Required action >> Transcribe the data below verbatim from the line with "You are a computer-use" to the line with "Instruction: Click the". Include both of those lines.

Provided data >>
-.-.-
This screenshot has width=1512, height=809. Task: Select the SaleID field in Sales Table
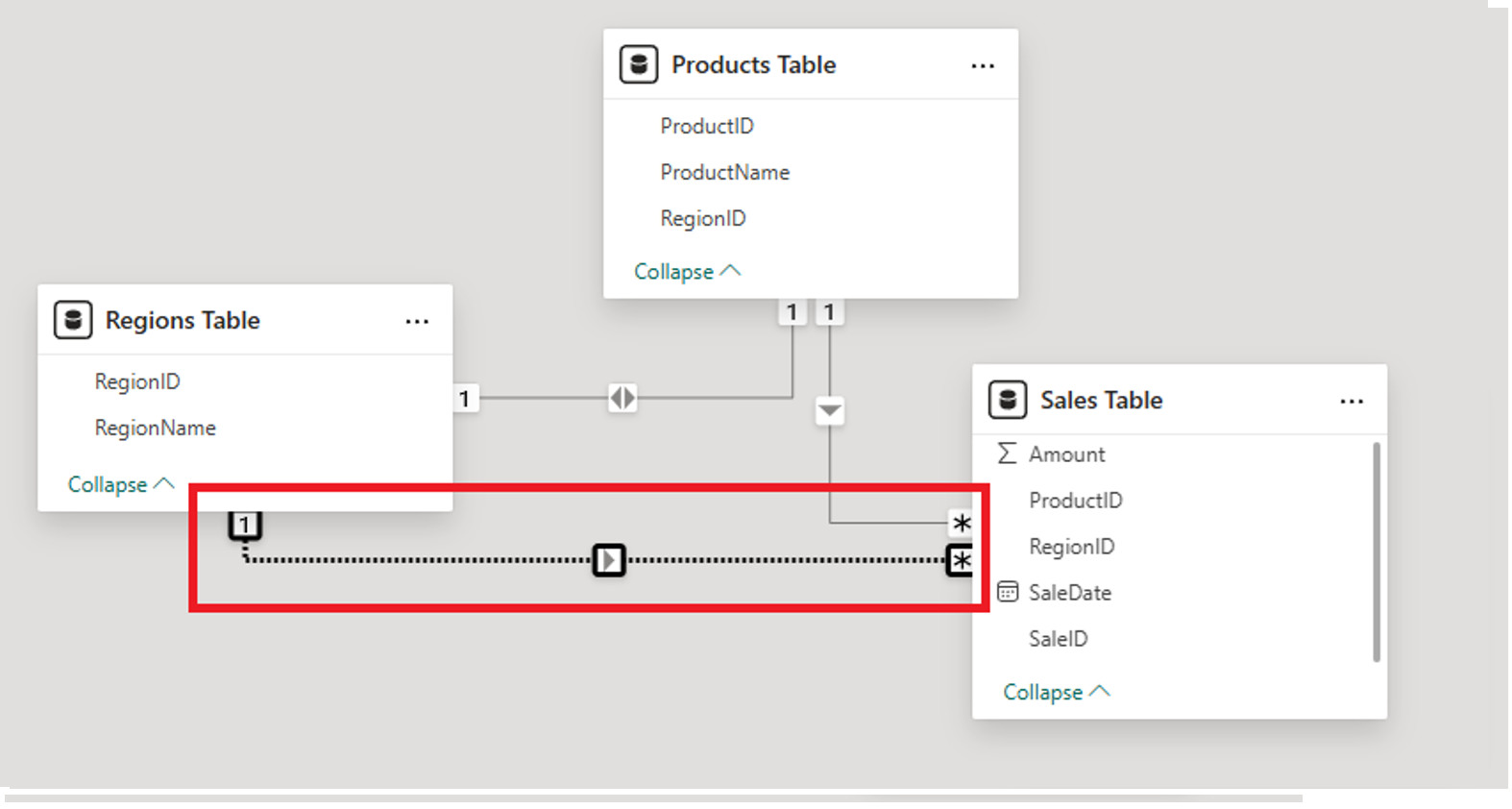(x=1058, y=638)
-.-.-
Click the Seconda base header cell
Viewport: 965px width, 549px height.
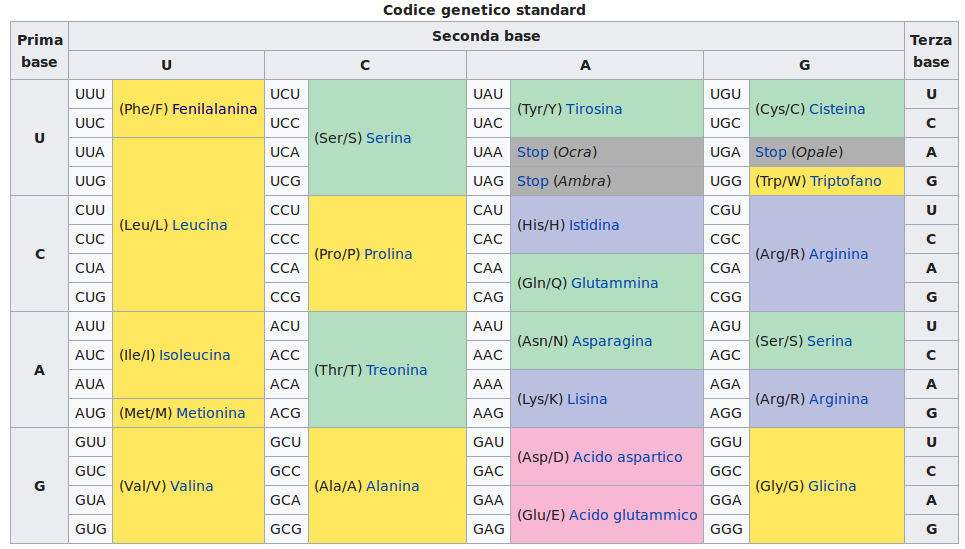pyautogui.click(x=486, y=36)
-.-.-
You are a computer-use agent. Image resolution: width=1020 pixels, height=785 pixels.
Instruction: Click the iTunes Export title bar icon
-.-.-
Your response >>
You are a computer-use agent. Image resolution: width=1020 pixels, height=785 pixels.
Instruction: Click the iTunes Export title bar icon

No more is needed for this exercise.